Sarah Neild, dog welfare supervisor, said: “There are all sorts of reasons for people bringing their dogs to Bleakholt.

"Some are for moving house where they can’t take them into rented accommodation, some dogs come in pregnant and some are due to medical bills. 

“One dog, Bob, came from dog warden and his teeth were the worst I have ever seen.

"We guess he was abandoned because of his teeth but we have sorted them and they are nice and shiny now!” 

Cat section supervisor Hayley Collins and her team look after around 120 cats. 

“We are finding a lot more cats aren’t neutered due to the expense and that brings their own problems,” said Hayley. 

“Kittens are surprisingly harder to rehome at the moment, people just aren’t adopting animals like they were.” 
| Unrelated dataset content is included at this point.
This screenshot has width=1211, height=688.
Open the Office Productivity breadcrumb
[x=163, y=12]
Maintenance co-irdinator Dan Walmsley said his job has got harder with the rising costs. 

He said: “All materials have shot through the roof. We need materials to keep the site going but it is a lot more expensive now to buy what we need.” 
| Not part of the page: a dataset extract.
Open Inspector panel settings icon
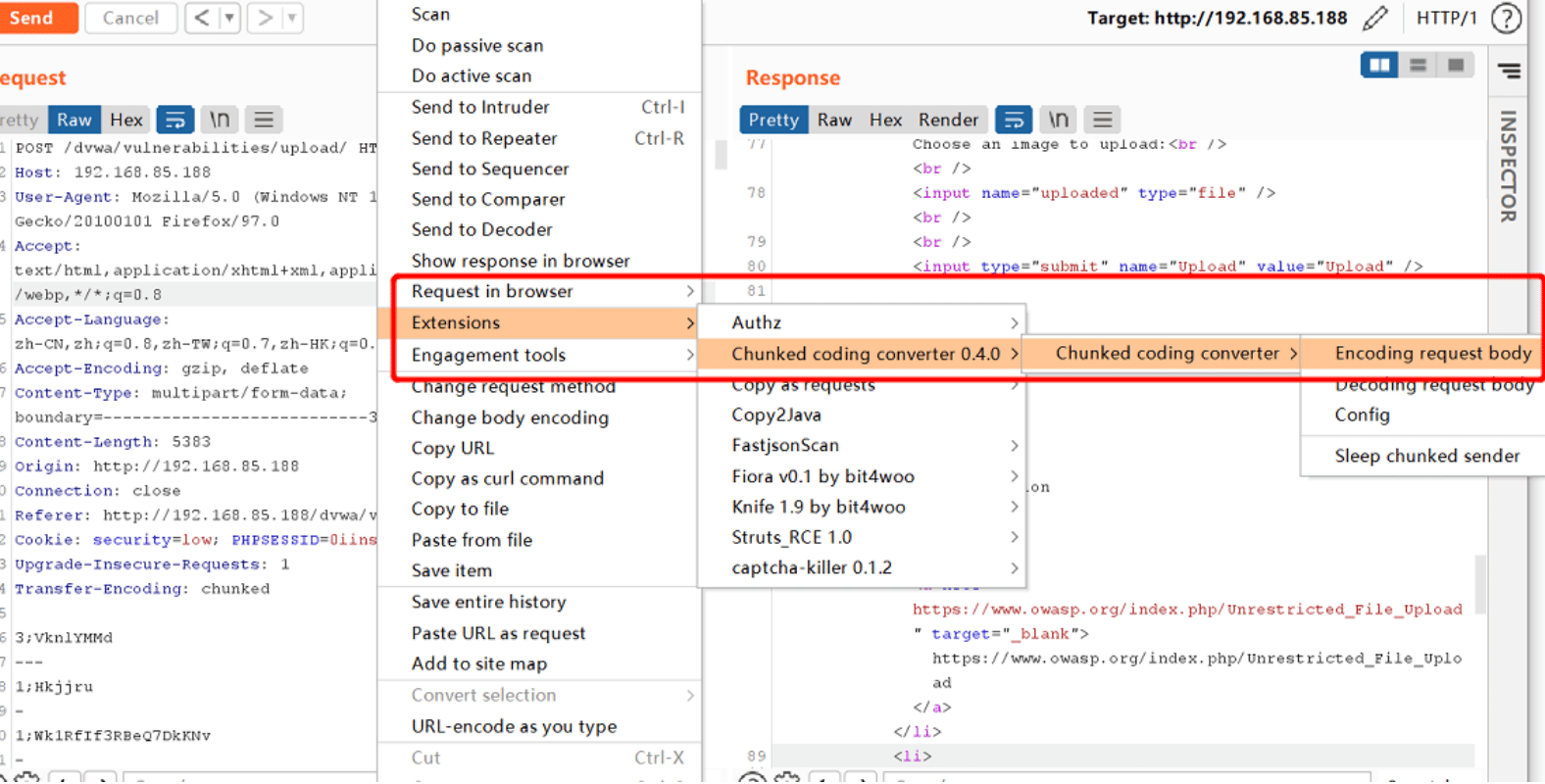 pos(1509,71)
Bleakholt has a few celebrity admirers, including singer Lisa Stansfield who said recently she comes to tickle the pigs, actress Maxine Peake has attended open day events and former soap star Gemma is a big supporter in her role as President. 

“Like everyone we are having to watch what we are spending,” said Karen. “However, the animals always come first at Bleakholt.” 

Bleakholt was started in 1957 with Olive Lomas saving a donkey, Maudie, from slaughter; it became a charity in 1968 and has been growing and developing since then. 

Now in their 65th year of existence, the staff are trying to make sure Bleakholt remains for at least another 65 years as they battle through a tough period. 

They are bidding to make their site as environmentally friendly as possible, 8,500 trees will be planted in November to help with wildlife in the area and they are hoping to find grants or fundraise around £270,000 so the sanctuary can run on renewable energy. 

They already make their own hay to save money and have applied for grants and donations which have helped them develop the sanctuary over the last few years with new modern dog kennels, which were opened in November 2018 and have under floor heating, an £18,000 kitten room as well as a £75,000 cattery redevelopment which was officially opened earlier this year by Bleakholt President, Hits Radio star Gemma Atkinson. 

Karen said: “We have charity shops in Ramsbottom and Bury and have just opened a shop in Bacup, selling furniture as well as the usual charity items.

Lancashire Telegraph: Karen Weed with rescue dog, PickleKaren Weed with rescue dog, Pickle (Image: Bleakholt Animal Sanctuary)

“It’s always a test when you open a new shop as we are reliant on volunteers to help us but thankfully we have got a good group of volunteers, although we are always looking for more. 

“We also hold fundraising events such as our Halloween Spooky Family Fun Day on October 30, we always have our annual Christmas Shoebox appeal which is well-supported and hold our Open Days which are always well-attended but we understand people are struggling too.

"Ways to help the sanctuary without costing anything, are by choosing Bleakholt as your chosen charity through Amazon Smile and Pets at Home VIP Club.”